Marian nodded. “You know him?”

I felt Connor’s curious stare. “Only that he keeps to himself. My father knows him, but not well. I didn’t think the coven was closeted.” Or nothing my father had said had given me that impression.

“They aren’t. But it’s a small group, and they live several miles outside town. In my experience,” Marian said, “humans simply don’t think much about them. More odd neighbors than Sups. Which, frankly, is pretty much how humans saw the resort—an odd community.”

Nodding, I savored the last bite of soup, licked the spoon clean.

“More?” Marian asked, walking over and claiming a spot at the table with her mug.

“No, thank you. That was perfect.” And I didn’t want to slosh on the next part of the ride.

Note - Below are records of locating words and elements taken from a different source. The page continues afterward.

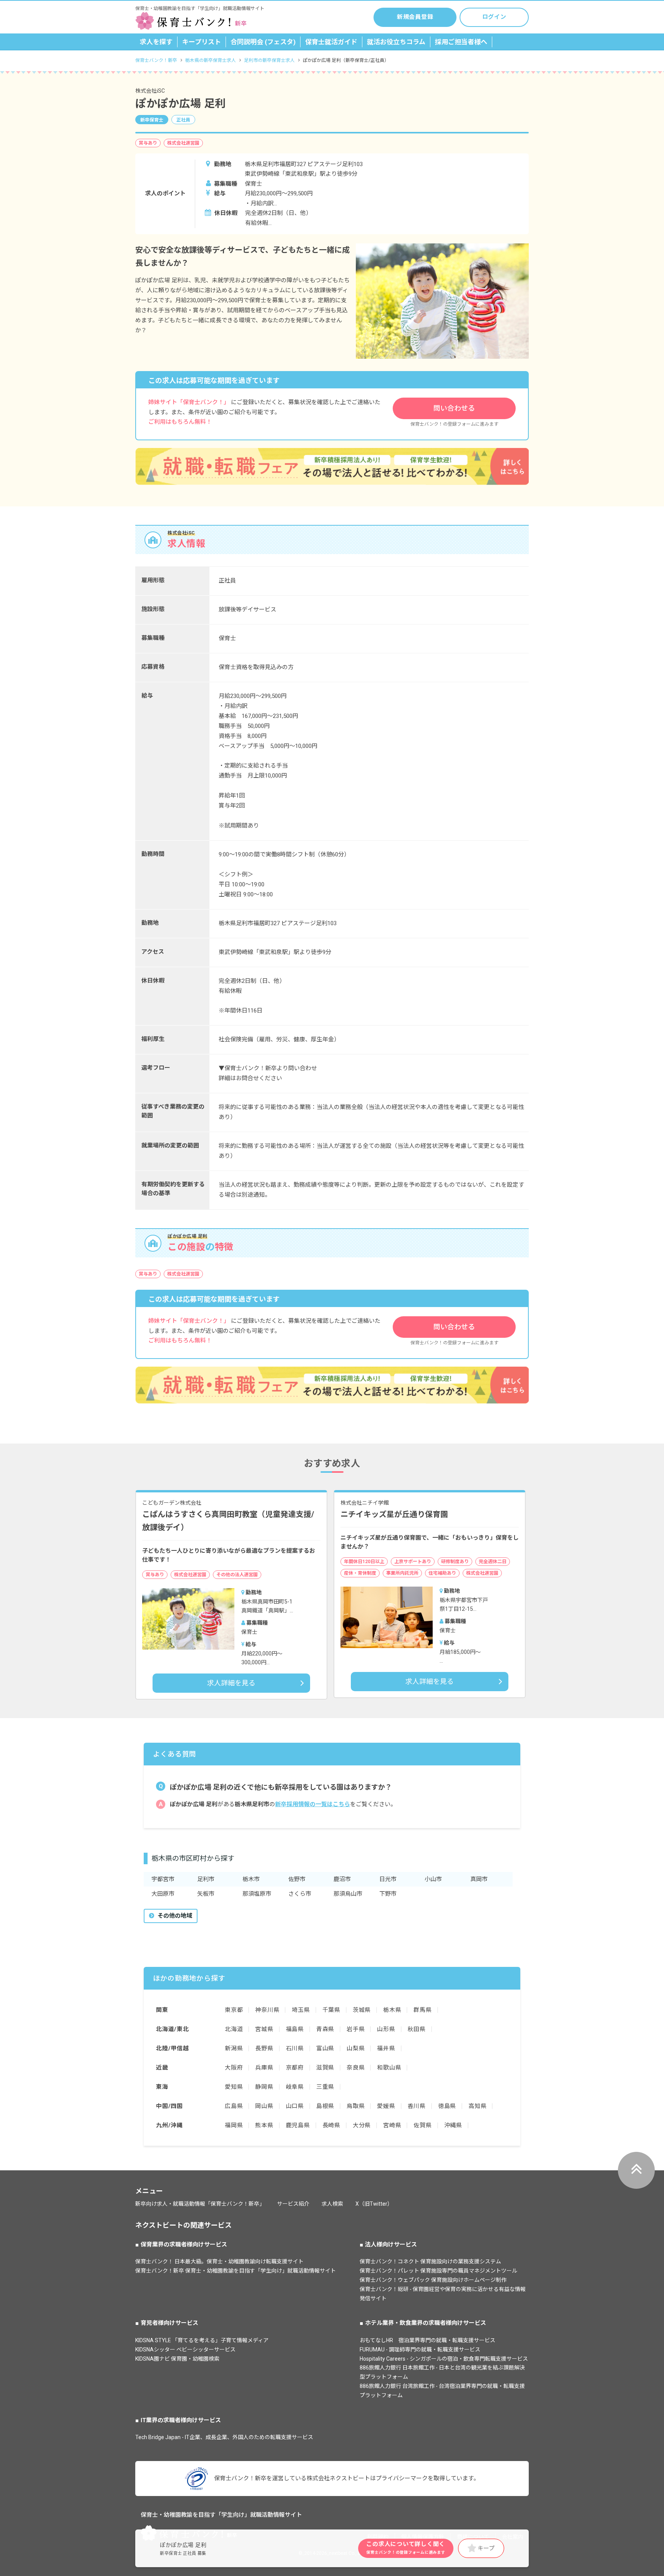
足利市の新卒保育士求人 (269, 60)
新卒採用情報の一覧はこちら (312, 1804)
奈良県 (356, 2067)
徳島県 (447, 2106)
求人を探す (156, 42)
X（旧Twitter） (374, 2204)
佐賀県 (422, 2125)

“The shifters don’t admit that’s the reason, of course,” Arne said. “That they want to keep their standing among the humans. They say the issue is privacy. If humans don’t know they’re shifters, humans won’t watch them, obsess over their magic, try to use them for it.”

“It’s probably a little of both,” Connor said, and glanced at me. “About a third of the Pack still passes for humans.”

“So many,” I said quietly. So many unable to be honest. Tied by circumstances, or decisions, to pretending. It bothered me more than I would have thought, probably in part because I’d been able to be an “obvious” vampire. There’d been no need to hide—and it wouldn’t have even been possible, given my parents’ fame.

“They spend a lot of time trying to hide who they are,” Marian said quietly. “We didn’t want our girls growing up like that, having to worry about every little thing they did or said, whether that would spill the secret. So we left, found a new community, and have been completely up-front.”